In 1899, Lucas visited the Sour Spring Mound south of Beaumont, Texas, with Pattillo Higgins. This was the future site of Spindletop. Lucas noted, "This mound attracted my attention on account of the contour, which indicated possibilities for an incipient dome below, and because at the apex of it there were exudations of sulphuretted hydrogen gas. This has suggested to me, in the light of my experience at Belle Isle, that it might prove a source of either sulphur or oil, or both." Lucas then signed a lease agreement with the Gladys City Oil, Gas, and Manufacturing Company, and a separate agreement with Higgins.

Using a rotary drilling rig from Louisiana, Lucas began his well in August or September 1899, reaching a depth of 250 ft in Dec. At a depth of 575 ft, the casing collapsed, but only after a layer of oil sand was found.

Short on money, Lucas sought funding from any source, including Henry Folger of Standard Oil, but to no avail. Lucas received an opportunity when Dr. William Battle Phillips, geologist for the University of Texas and the Texas State Mineral Survey, endorsed Lucas' dome theory, and wrote a letter of introduction to John H. Galey. Galey, with his partner James M. Guffey, put together financing with Andrew Mellon, allowing Lucas to drill three wells 1200 ft deep. Lucas also retained 12.5 percent of the deal. Galey further recommended that the Hamill brothers, Al, Curt, and Jim, drill the well.

After reaching the depth of 1139 ft, on 10 January 1901, mud and water erupted followed by a stream of crude oil reaching 150 ft. The eruption lasted nine days, flowing between 70,000 and 100,000 barrels per day, before the Lucas Gusher was finally brought under control.

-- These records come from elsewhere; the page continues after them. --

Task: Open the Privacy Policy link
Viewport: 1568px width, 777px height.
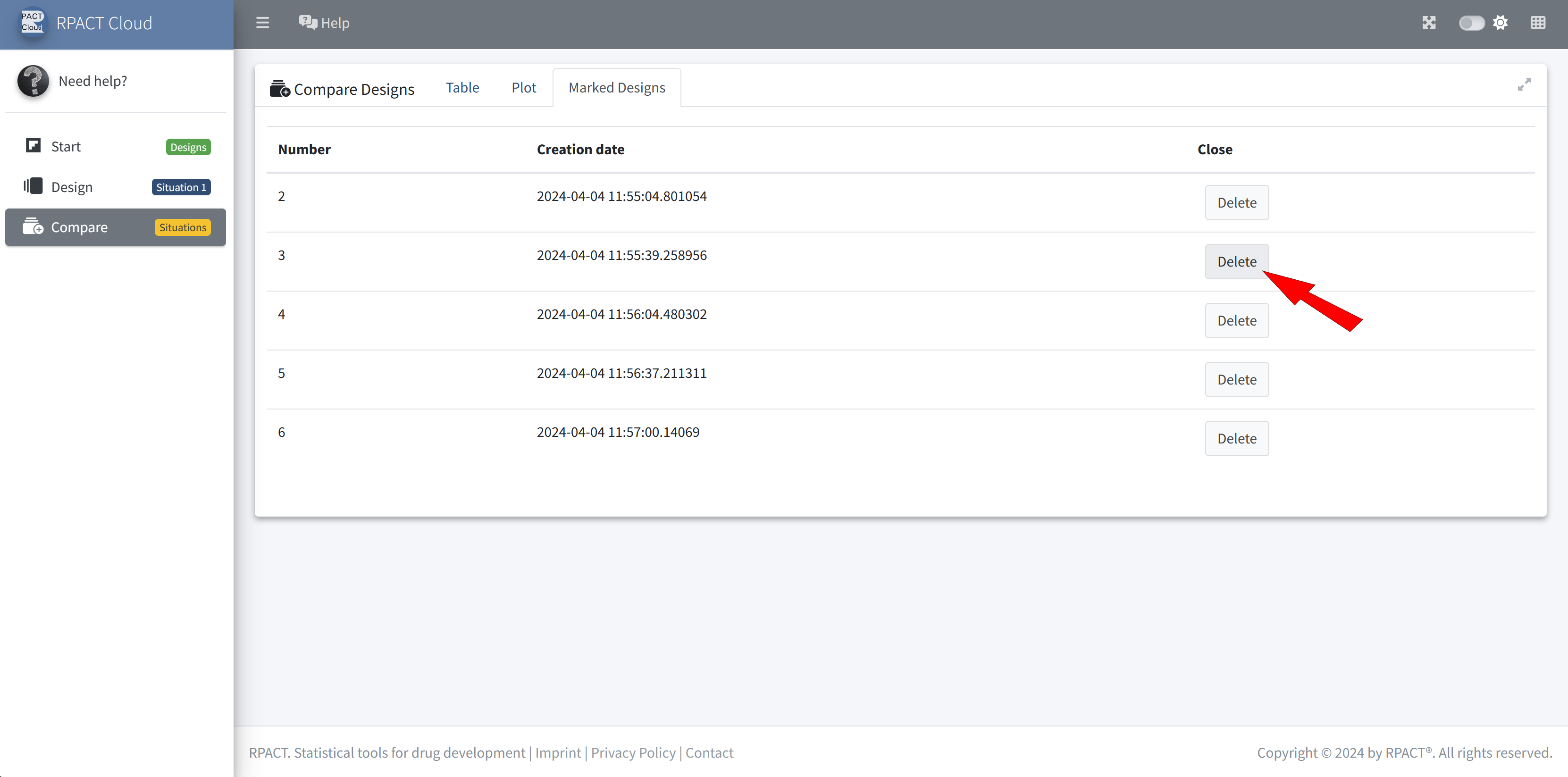Action: point(633,752)
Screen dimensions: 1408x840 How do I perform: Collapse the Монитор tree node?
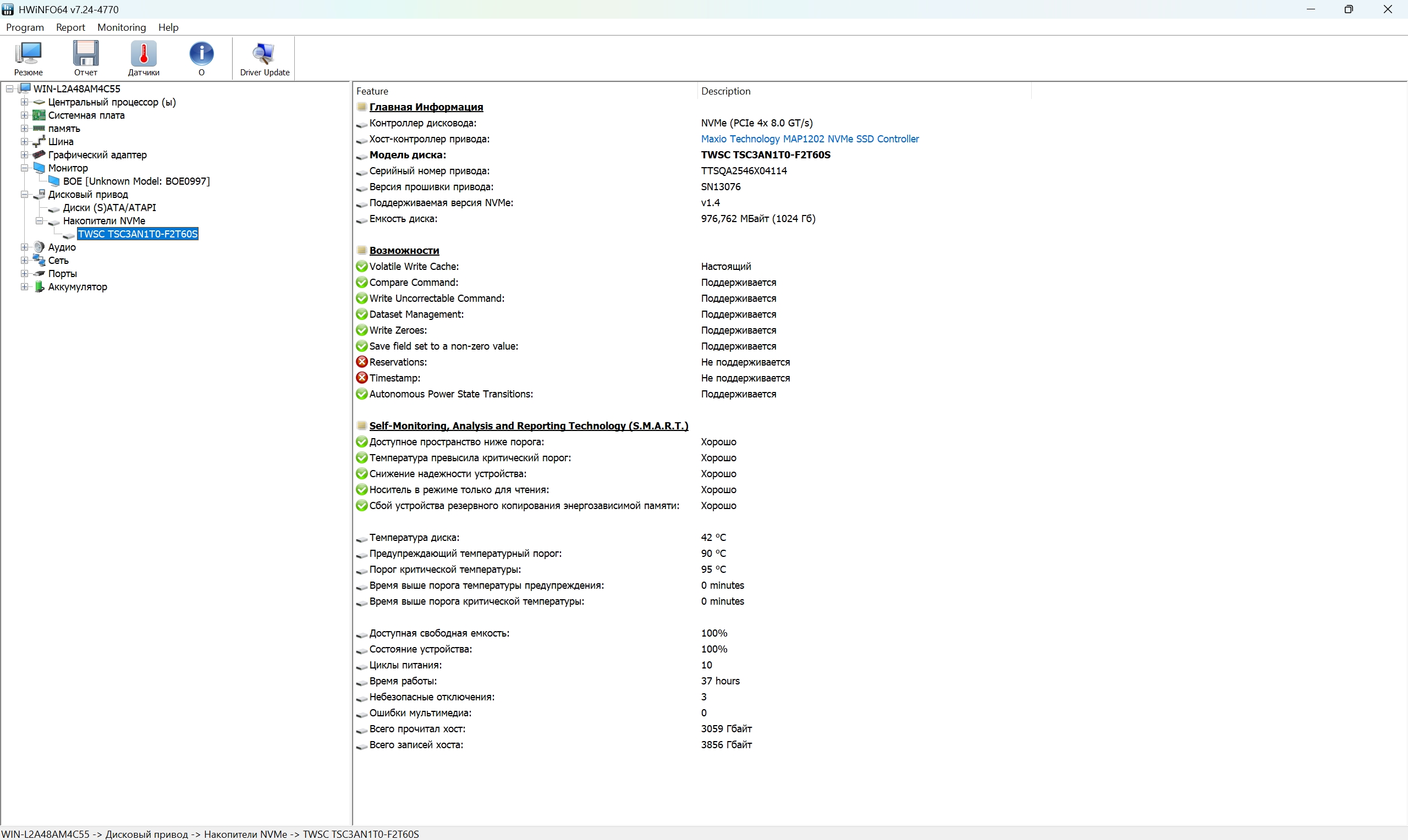pos(24,168)
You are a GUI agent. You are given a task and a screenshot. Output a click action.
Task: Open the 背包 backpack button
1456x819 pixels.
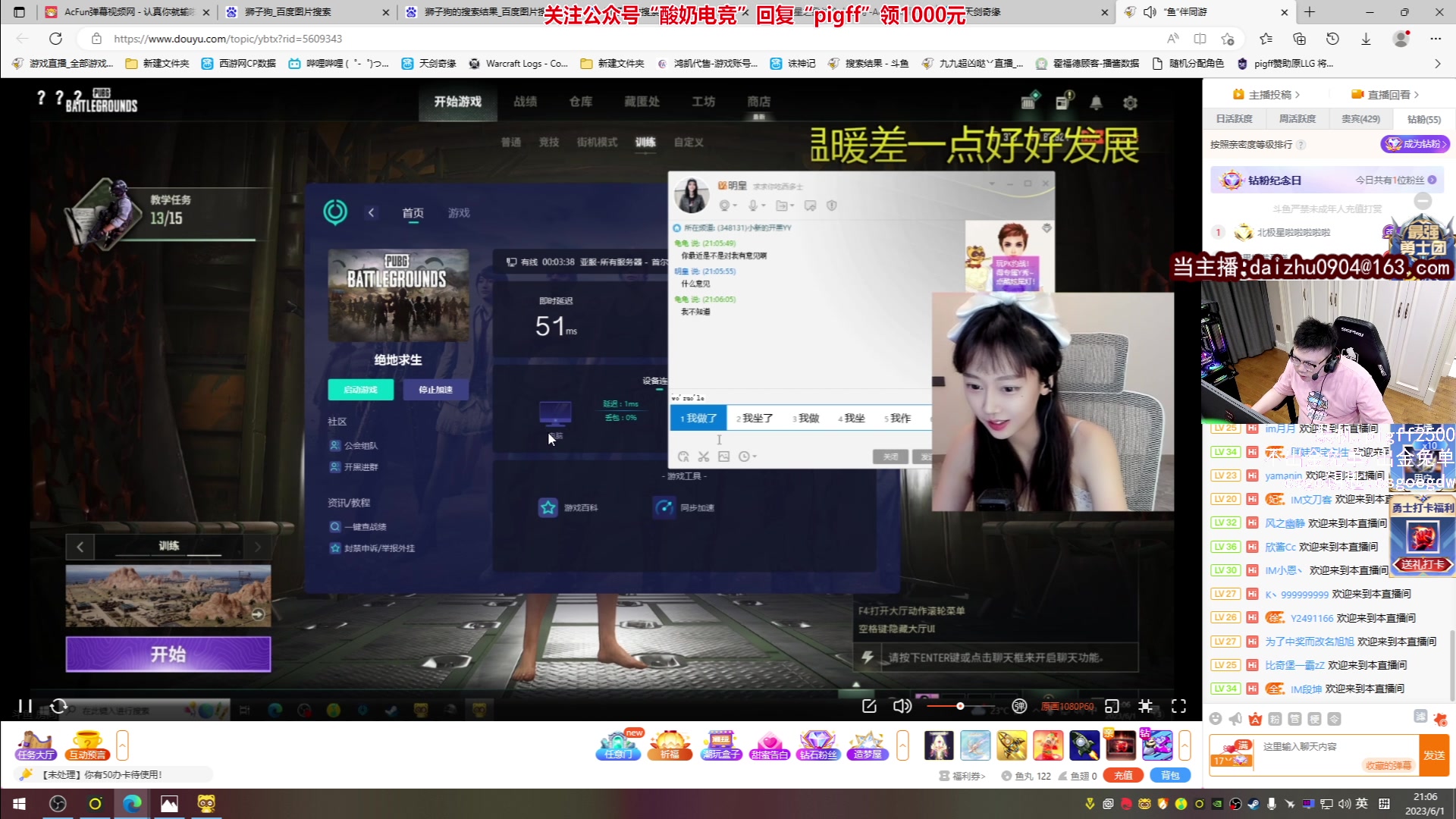point(1170,775)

Beaumont became a boomtown. Yet, tiring of his loss of privacy, in May 1901, Lucas sold his stock in the Guffey Petroleum Company, and continued his scientific search for oil in the United States and Mexico.

==Legacy==
The Lucas Gusher helped revolutionize world fuel use and transformed the economy of southeast Texas. It helped further the development of the combustion engine automobile since significant amounts of energy were needed for fuel. The city of Houston become the national center of the oil industry, with the United States surpassing Russia as the world's leading producer.

Anthony Francis Lucas is considered to be the founder of modern petroleum reservoir engineering. He later served as a consulting engineer in Romania, Russia, Mexico, Algeria, as well as in the United States. As a successful businessman and expert in mining, Lucas was the lifelong chairman of the American Committee for Oil and Gas.

==Inventions and applications==
A number of Lucas inventions and scientific or technical knowledge were used in early oil exploration and extraction, with most still being employed. Some are:
- overhead method of mining in salt mines
- surface exploration for underground mineral deposits
- application of steam-driven, hydraulic-rotary drilling rig and of mud in oil well drilling
- construction and application of back pressure valve
- construction of blowout preventers
- designing of well logs
- invention of the Christmas tree oil well

==Heritage==
Lucas died on September 2, 1921, in Washington, D.C. He was often mistakenly described as Austrian, sometimes even as a Trieste-born Italian. On his grave in Rock Creek Cemetery in Washington, D.C., he is described as being of Illyric origin, which was the standard term for Croatian at the time.

In 1936, the American Institute for Geological and Metallurgical Investigations founded the Anthony F. Lucas Gold Medal for development in the area of oil exploration. A museum with a granite obelisk was built to honor the explorer about which is inscribed: "On this spot on the tenth day of the twentieth century a new era in civilization began." A street and an elementary school in Beaumont, Texas, bear his name.